Collected data entries
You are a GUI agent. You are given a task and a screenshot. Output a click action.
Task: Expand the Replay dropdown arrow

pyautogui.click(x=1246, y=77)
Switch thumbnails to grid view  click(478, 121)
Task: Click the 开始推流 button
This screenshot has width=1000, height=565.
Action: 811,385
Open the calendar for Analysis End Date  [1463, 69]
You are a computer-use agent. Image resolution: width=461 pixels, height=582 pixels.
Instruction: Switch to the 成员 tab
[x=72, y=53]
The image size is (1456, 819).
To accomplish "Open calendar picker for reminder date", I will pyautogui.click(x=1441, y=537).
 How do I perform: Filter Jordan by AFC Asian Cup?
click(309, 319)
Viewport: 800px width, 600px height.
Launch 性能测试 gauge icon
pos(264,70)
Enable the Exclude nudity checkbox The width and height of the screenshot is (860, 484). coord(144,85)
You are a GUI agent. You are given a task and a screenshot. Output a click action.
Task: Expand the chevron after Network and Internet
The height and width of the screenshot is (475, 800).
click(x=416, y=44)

**WORK ITEM**:
Copy the records above exactly as they appear.

**TASK SOLUTION**:
You are a GUI agent. You are given a task and a screenshot. Output a click action.
Task: Expand the Replay dropdown arrow

pyautogui.click(x=1246, y=77)
Switch thumbnails to grid view  click(478, 121)
Task: Click the 开始推流 button
This screenshot has width=1000, height=565.
Action: 811,385
Open the calendar for Analysis End Date  [1463, 69]
You are a computer-use agent. Image resolution: width=461 pixels, height=582 pixels.
Instruction: Switch to the 成员 tab
[x=72, y=53]
The image size is (1456, 819).
To accomplish "Open calendar picker for reminder date", I will pyautogui.click(x=1441, y=537).
 How do I perform: Filter Jordan by AFC Asian Cup?
click(309, 319)
Viewport: 800px width, 600px height.
Launch 性能测试 gauge icon
pos(264,70)
Enable the Exclude nudity checkbox The width and height of the screenshot is (860, 484). coord(144,85)
You are a GUI agent. You are given a task and a screenshot. Output a click action.
Task: Expand the chevron after Network and Internet
The height and width of the screenshot is (475, 800).
click(x=416, y=44)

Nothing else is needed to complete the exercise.